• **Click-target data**
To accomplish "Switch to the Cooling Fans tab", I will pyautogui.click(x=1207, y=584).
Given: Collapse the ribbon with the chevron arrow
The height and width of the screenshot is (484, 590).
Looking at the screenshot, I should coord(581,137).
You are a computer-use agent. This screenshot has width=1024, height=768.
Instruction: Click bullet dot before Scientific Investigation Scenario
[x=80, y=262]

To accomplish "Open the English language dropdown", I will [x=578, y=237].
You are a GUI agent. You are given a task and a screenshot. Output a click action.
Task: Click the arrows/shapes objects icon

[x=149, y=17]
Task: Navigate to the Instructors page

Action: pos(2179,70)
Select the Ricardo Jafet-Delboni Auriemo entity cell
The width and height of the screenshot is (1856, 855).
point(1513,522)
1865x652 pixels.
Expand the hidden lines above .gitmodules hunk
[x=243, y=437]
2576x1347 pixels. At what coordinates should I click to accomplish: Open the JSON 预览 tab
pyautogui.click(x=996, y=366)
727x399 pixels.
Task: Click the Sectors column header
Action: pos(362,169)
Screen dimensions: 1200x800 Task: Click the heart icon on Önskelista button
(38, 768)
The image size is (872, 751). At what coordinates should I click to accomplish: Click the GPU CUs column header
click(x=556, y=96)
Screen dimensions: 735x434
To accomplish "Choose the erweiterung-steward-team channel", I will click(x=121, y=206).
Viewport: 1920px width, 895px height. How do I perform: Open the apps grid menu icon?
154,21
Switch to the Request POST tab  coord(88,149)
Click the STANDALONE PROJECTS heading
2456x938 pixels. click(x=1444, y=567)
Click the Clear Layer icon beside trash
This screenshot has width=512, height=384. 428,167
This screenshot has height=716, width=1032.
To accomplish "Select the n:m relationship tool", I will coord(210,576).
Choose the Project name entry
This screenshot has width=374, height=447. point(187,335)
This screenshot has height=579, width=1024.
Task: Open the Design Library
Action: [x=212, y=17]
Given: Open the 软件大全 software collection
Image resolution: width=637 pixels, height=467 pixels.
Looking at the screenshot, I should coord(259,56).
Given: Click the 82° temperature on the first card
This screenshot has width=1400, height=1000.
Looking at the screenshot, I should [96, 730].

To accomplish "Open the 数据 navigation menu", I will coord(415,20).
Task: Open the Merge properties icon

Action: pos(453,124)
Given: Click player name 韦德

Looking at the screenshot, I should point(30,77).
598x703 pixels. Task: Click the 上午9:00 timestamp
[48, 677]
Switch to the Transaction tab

• **Your instructions**
Recast every line of the rows above as a Markdown table with two columns, Number and Line, numbering the lines in order and leaving out blank lines.

• **Worked answer**
| Number | Line |
|---|---|
| 1 | To accomplish "Switch to the Cooling Fans tab", I will pyautogui.click(x=1207, y=584). |
| 2 | Given: Collapse the ribbon with the chevron arrow |
| 3 | The height and width of the screenshot is (484, 590). |
| 4 | Looking at the screenshot, I should coord(581,137). |
| 5 | You are a computer-use agent. This screenshot has width=1024, height=768. |
| 6 | Instruction: Click bullet dot before Scientific Investigation Scenario |
| 7 | [x=80, y=262] |
| 8 | To accomplish "Open the English language dropdown", I will [x=578, y=237]. |
| 9 | You are a GUI agent. You are given a task and a screenshot. Output a click action. |
| 10 | Task: Click the arrows/shapes objects icon |
| 11 | [x=149, y=17] |
| 12 | Task: Navigate to the Instructors page |
| 13 | Action: pos(2179,70) |
| 14 | Select the Ricardo Jafet-Delboni Auriemo entity cell |
| 15 | The width and height of the screenshot is (1856, 855). |
| 16 | point(1513,522) |
| 17 | 1865x652 pixels. |
| 18 | Expand the hidden lines above .gitmodules hunk |
| 19 | [x=243, y=437] |
| 20 | 2576x1347 pixels. At what coordinates should I click to accomplish: Open the JSON 预览 tab |
| 21 | pyautogui.click(x=996, y=366) |
| 22 | 727x399 pixels. |
| 23 | Task: Click the Sectors column header |
| 24 | Action: pos(362,169) |
| 25 | Screen dimensions: 1200x800 Task: Click the heart icon on Önskelista button |
| 26 | (38, 768) |
| 27 | The image size is (872, 751). At what coordinates should I click to accomplish: Click the GPU CUs column header |
| 28 | click(x=556, y=96) |
| 29 | Screen dimensions: 735x434 |
| 30 | To accomplish "Choose the erweiterung-steward-team channel", I will click(x=121, y=206). |
| 31 | Viewport: 1920px width, 895px height. How do I perform: Open the apps grid menu icon? |
| 32 | 154,21 |
| 33 | Switch to the Request POST tab  coord(88,149) |
| 34 | Click the STANDALONE PROJECTS heading |
| 35 | 2456x938 pixels. click(x=1444, y=567) |
| 36 | Click the Clear Layer icon beside trash |
| 37 | This screenshot has width=512, height=384. 428,167 |
| 38 | This screenshot has height=716, width=1032. |
| 39 | To accomplish "Select the n:m relationship tool", I will coord(210,576). |
| 40 | Choose the Project name entry |
| 41 | This screenshot has width=374, height=447. point(187,335) |
| 42 | This screenshot has height=579, width=1024. |
| 43 | Task: Open the Design Library |
| 44 | Action: [x=212, y=17] |
| 45 | Given: Open the 软件大全 software collection |
| 46 | Image resolution: width=637 pixels, height=467 pixels. |
| 47 | Looking at the screenshot, I should coord(259,56). |
| 48 | Given: Click the 82° temperature on the first card |
| 49 | This screenshot has width=1400, height=1000. |
| 50 | Looking at the screenshot, I should [96, 730]. |
| 51 | To accomplish "Open the 数据 navigation menu", I will coord(415,20). |
| 52 | Task: Open the Merge properties icon |
| 53 | Action: pos(453,124) |
| 54 | Given: Click player name 韦德 |
| 55 | Looking at the screenshot, I should point(30,77). |
| 56 | 598x703 pixels. Task: Click the 上午9:00 timestamp |
| 57 | [48, 677] |
| 58 | Switch to the Transaction tab |